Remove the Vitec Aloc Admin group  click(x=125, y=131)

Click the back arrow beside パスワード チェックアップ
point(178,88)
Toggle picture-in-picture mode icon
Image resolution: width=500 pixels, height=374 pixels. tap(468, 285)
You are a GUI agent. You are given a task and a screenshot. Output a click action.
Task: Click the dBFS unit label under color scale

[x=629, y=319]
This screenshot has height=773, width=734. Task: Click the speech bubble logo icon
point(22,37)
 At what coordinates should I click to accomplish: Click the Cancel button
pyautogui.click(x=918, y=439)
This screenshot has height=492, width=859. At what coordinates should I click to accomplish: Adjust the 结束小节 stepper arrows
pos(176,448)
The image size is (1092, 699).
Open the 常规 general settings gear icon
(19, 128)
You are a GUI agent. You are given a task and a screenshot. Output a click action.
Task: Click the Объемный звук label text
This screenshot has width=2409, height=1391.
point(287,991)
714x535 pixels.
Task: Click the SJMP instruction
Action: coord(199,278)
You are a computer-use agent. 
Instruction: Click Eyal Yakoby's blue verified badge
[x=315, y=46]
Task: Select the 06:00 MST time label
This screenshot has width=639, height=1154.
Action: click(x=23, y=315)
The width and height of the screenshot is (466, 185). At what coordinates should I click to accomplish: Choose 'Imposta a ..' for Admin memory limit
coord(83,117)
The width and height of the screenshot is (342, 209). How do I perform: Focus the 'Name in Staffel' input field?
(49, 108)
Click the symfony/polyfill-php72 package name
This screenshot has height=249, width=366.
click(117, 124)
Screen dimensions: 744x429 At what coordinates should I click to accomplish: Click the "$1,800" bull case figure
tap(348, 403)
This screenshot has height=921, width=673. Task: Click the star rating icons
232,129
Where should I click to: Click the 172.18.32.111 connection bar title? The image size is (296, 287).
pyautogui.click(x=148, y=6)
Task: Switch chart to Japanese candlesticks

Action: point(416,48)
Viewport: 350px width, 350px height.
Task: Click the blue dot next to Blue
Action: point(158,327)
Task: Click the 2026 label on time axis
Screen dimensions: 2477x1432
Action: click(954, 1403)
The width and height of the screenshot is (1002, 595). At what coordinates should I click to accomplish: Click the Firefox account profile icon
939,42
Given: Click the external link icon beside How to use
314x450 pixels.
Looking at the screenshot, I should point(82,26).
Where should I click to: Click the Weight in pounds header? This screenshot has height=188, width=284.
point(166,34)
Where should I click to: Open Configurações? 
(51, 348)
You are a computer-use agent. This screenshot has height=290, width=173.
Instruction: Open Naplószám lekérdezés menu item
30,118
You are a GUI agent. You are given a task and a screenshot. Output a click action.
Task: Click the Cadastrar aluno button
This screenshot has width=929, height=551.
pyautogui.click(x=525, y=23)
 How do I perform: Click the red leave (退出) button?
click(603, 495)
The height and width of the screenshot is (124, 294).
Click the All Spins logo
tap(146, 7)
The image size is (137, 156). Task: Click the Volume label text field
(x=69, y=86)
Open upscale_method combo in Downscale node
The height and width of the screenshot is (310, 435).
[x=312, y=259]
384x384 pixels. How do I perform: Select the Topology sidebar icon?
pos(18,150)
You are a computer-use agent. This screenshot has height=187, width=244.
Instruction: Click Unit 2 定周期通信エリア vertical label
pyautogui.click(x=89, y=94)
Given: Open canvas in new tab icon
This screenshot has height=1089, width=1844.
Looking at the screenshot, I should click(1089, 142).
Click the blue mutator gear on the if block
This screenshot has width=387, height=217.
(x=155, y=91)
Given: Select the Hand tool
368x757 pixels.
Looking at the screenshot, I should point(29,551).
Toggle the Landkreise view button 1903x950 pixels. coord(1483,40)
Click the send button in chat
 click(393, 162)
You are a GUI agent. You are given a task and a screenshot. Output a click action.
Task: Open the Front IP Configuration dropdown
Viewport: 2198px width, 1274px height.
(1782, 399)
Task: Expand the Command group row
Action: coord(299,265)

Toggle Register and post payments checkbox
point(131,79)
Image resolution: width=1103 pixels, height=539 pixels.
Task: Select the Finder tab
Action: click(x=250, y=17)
-------------------------
# Problem requirements
Reproduce verbatim the rows from the line containing "Where should I click to: Click the 172.18.32.111" through the line containing "pos(18,150)", with both boundary lines included.

# Correct result
Where should I click to: Click the 172.18.32.111 connection bar title? The image size is (296, 287).
pyautogui.click(x=148, y=6)
Task: Switch chart to Japanese candlesticks

Action: point(416,48)
Viewport: 350px width, 350px height.
Task: Click the blue dot next to Blue
Action: point(158,327)
Task: Click the 2026 label on time axis
Screen dimensions: 2477x1432
Action: click(954, 1403)
The width and height of the screenshot is (1002, 595). At what coordinates should I click to accomplish: Click the Firefox account profile icon
939,42
Given: Click the external link icon beside How to use
314x450 pixels.
Looking at the screenshot, I should point(82,26).
Where should I click to: Click the Weight in pounds header? This screenshot has height=188, width=284.
point(166,34)
Where should I click to: Open Configurações? 
(51, 348)
You are a computer-use agent. This screenshot has height=290, width=173.
Instruction: Open Naplószám lekérdezés menu item
30,118
You are a GUI agent. You are given a task and a screenshot. Output a click action.
Task: Click the Cadastrar aluno button
This screenshot has width=929, height=551.
pyautogui.click(x=525, y=23)
 How do I perform: Click the red leave (退出) button?
click(603, 495)
The height and width of the screenshot is (124, 294).
Click the All Spins logo
tap(146, 7)
The image size is (137, 156). Task: Click the Volume label text field
(x=69, y=86)
Open upscale_method combo in Downscale node
The height and width of the screenshot is (310, 435).
[x=312, y=259]
384x384 pixels. How do I perform: Select the Topology sidebar icon?
pos(18,150)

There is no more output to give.